- Brief 1 -
According to the light armour text, what requirement did FRES originally have that was later dropped?
- Brief 2 -
Please say whether each statement agrees with the light armour text, answering yes or no and quoting the deciding words. (a) FRES tracked vehicles were to cover roles such as recce, engineering and medical. (b) Unmodified CVR(T) vehicles can be carried slung beneath a Chinook. (c) The Scorpion's 30mm cannon is well-suited to fighting heavy armour.

- Source text -

◇ ◇ ◇

It always amuses me that the British SAS pretty much returned to their roots during the Gulf War - a clusterfuck in the form of B20, followed by going to much more successful Land Rover columns behind enemy lines - just like in Africa during WW2!
On the subject of light armour, there is some worry that if the Future Rapid Effect System is adopted by the British Army, we will lose the capabilities our CVR(T) family gave us. FRES is planned to be our future medium weight forces, comprising both tracked 'specialist vehicles' (recce, engineering, medical, etc) and wheeled 'utility vehicles' (APCs, etc), originally with a requirement to be C-130 portable, but that has since been dropped as unworkable. Of course, given the current state of the defence budget, this programme may not ever see the light of day, or at least, will be cut back significantly.
Regardless, while medium weight forces have their place, they will result in the loss of our light armour, which does offer quite a few useful capabilities. For a start, unmodified CVR(T) vehicles are light enough that not only are they easily carried in a C-130, but they can be underslung on a Chinook. There have also been reported incidents of the extremely low ground pressure of these vehicles making them unable to set off anti-tank mines, as well as enabling them to traverse extremely soft terrain (the Scorpions and Scimitars deployed to the Falklands proved this, and one of the regrets of the task force was that they did not take more). While the 30mm cannon on a Scorpion is not well-suited for fighting heavy armour, it is a good system for supporting light infantry, especially mounted on a platform that can get a lot of places. The downside in the current operational context, of course, is the vulnerability to IEDs.

◇ ◇ ◇

- Information supplied -
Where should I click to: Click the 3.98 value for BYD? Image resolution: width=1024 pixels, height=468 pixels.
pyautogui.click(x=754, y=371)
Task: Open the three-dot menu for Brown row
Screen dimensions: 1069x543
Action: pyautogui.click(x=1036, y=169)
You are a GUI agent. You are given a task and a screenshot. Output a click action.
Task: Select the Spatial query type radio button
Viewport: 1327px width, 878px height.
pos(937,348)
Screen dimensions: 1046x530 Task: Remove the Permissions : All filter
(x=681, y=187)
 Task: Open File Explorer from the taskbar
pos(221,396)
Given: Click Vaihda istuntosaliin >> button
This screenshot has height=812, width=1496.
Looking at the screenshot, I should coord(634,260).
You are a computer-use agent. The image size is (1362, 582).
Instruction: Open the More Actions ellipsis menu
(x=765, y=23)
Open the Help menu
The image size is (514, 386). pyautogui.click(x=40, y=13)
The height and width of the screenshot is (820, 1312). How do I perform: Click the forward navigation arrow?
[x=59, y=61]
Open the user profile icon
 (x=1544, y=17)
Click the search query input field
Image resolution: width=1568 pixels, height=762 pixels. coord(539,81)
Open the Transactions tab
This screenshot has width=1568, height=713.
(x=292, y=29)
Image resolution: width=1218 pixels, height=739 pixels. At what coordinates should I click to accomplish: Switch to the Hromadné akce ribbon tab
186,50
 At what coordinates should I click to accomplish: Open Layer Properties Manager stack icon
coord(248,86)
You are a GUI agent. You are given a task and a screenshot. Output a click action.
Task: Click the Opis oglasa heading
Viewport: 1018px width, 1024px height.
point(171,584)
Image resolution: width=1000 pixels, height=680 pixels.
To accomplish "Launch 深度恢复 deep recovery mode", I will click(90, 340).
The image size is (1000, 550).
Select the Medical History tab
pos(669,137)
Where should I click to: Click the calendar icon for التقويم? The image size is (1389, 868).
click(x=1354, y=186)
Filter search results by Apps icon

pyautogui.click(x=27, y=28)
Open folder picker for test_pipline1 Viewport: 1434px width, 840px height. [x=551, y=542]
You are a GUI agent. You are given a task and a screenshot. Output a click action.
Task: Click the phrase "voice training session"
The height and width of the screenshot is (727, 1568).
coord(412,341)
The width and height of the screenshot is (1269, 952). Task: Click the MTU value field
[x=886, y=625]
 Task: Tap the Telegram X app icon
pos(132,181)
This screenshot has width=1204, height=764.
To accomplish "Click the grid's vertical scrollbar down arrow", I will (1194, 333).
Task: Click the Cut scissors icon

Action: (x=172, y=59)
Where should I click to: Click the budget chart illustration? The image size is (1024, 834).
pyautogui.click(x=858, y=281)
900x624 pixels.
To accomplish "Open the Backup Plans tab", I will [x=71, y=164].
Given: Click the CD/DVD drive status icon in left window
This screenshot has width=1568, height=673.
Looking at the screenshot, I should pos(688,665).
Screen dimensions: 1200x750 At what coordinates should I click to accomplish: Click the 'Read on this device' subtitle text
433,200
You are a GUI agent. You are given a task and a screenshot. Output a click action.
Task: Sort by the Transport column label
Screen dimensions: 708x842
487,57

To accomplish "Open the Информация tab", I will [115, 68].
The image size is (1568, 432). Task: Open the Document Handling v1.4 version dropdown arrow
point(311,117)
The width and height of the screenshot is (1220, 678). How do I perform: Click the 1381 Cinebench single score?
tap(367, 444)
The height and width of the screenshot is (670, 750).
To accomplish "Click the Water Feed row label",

◇ ◇ ◇

- Expected answer 1 -
It was to be C-130 portable, a requirement dropped as unworkable.

- Expected answer 2 -
(a) Yes: "tracked 'specialist vehicles' (recce, engineering, medical, etc)"
(b) Yes: "they can be underslung on a Chinook"
(c) No: "the 30mm cannon on a Scorpion is not well-suited for fighting heavy armour"